Gibberish Here is my original request: Would it be too much to ask you to take a look at my previous posts (relevant to that point) and take a stab at what you think I did mean (or might have meant)?
Now, it seems to me that BY YOUR OWN TESTIMONY you have fulfilled the first part of that request (rereading stuff), but failed to fulfill the second part (“taking a stab [AKA guess] at what you think I did mean”), and in fact do not feel able to do it at all. So it perplexes me that you deny that “it was too much to ask”, since you yourself appear to have said that it was indeed too much to ask. You did notice the “AND”, right? (The reasonableness of the request is not a factor in this equation. That is why I said “If so, fine”: because it might have been too much to ask.)
Putting this in context: Would it be too much to ask you to take a look at my previous posts (relevant to that point) and take a stab at what you think I did mean (or might have meant)?
“I did. I still don’t know what you mean. I’d say it comes off as “gibberish” but I would wonder if I’d be accused of being insulting.”

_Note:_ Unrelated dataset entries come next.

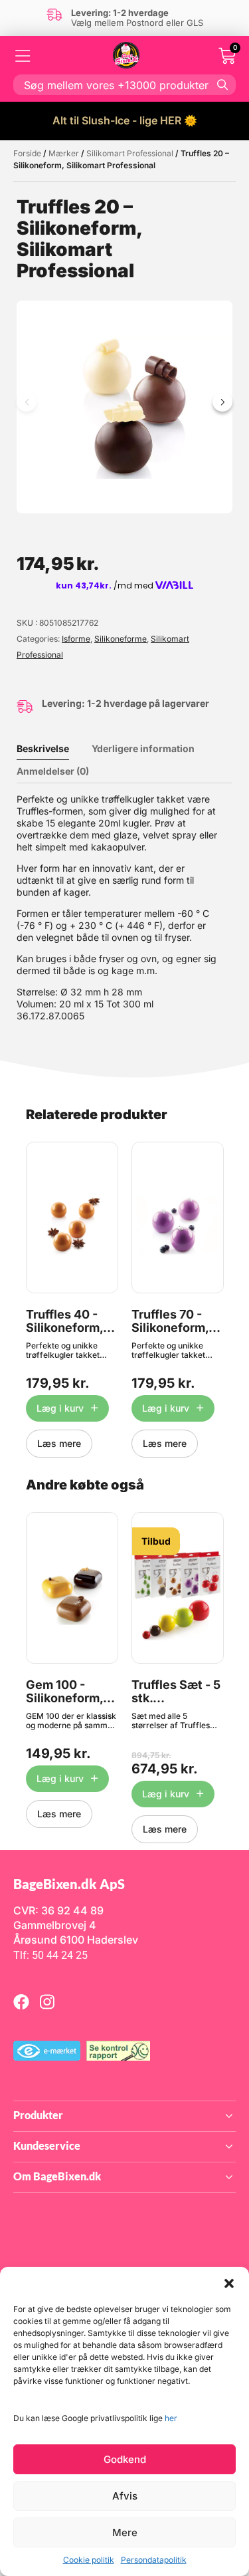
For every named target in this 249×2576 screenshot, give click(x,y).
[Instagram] (47, 2001)
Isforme (76, 639)
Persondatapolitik (154, 2560)
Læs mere (59, 1443)
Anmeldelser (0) (53, 771)
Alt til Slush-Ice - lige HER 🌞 (124, 120)
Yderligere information (143, 748)
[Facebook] (21, 2001)
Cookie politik (88, 2560)
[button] (229, 2283)
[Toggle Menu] (23, 56)
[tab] (53, 748)
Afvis (124, 2496)
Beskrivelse (43, 748)
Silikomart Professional (129, 153)
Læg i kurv (60, 1408)
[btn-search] (222, 84)
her (171, 2418)
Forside (27, 153)
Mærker (63, 153)
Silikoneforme (120, 639)
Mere (124, 2532)
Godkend (125, 2459)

My own testimony was that I fulfilled the first request to read/look at the posts again and made the attempt to understand them like the second request seemed to clearly ask for. If you were requesting I come back with a result, an interpretation of your writing I felt confident in, I surely admit I failed. The thing is I clearly indicated what I did, how I must have understood your requests, and my inability to find a meaning for what you said. It perplexes me how you could not understand this and go into this tirade of trying to prove that I was implying at the same time, in the same little space that I had fulfilled a request to find a meaning in what you said. It’s as if you’re trying to produce the words “I failed” from me whether or not you understood how I took your requests, by taking the affirmation “I did” to refer to something different from “trying to understand what you meant” as the proceeding explanation also made plain, and whether or not it’s relevant to the progression of the subject. Meanwhile my request for more clarity/explanation, something actually relevant to the argument, seems to have fallen by the wayside.

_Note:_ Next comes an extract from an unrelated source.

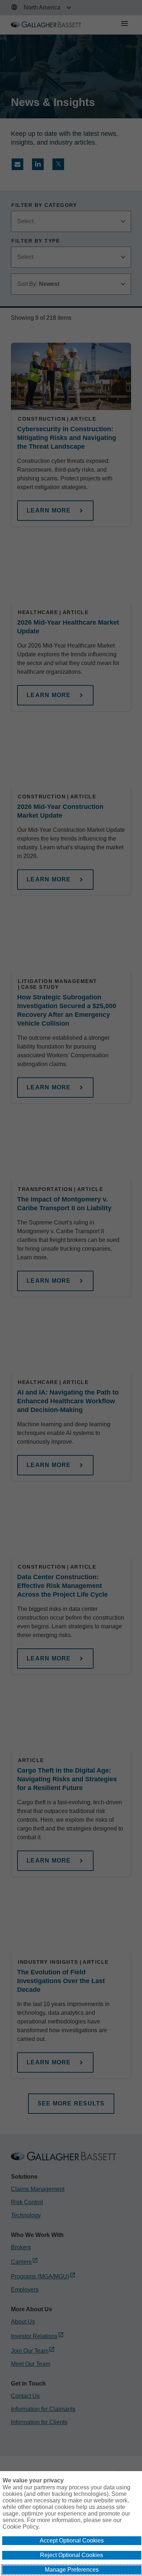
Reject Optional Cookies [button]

Where We Are I agree that certainty has become the issue for my position in the progression of the discussion. Although, your position requires things that I still have yet to hear an account for – granted, it would relate to certainty as I see it (because I see it as an inevitable problem for whatever you may attempt to present to the contrary). So I still see explaining the things I asked to have explained an issue for sustaining your position in the argument.
Despite any coldness I might seem to portray in argument I’m actually a really nice guy. It’s been an interesting debate. (I rewrite this stuff a number of times before posting. I get to the last thing and get burned out).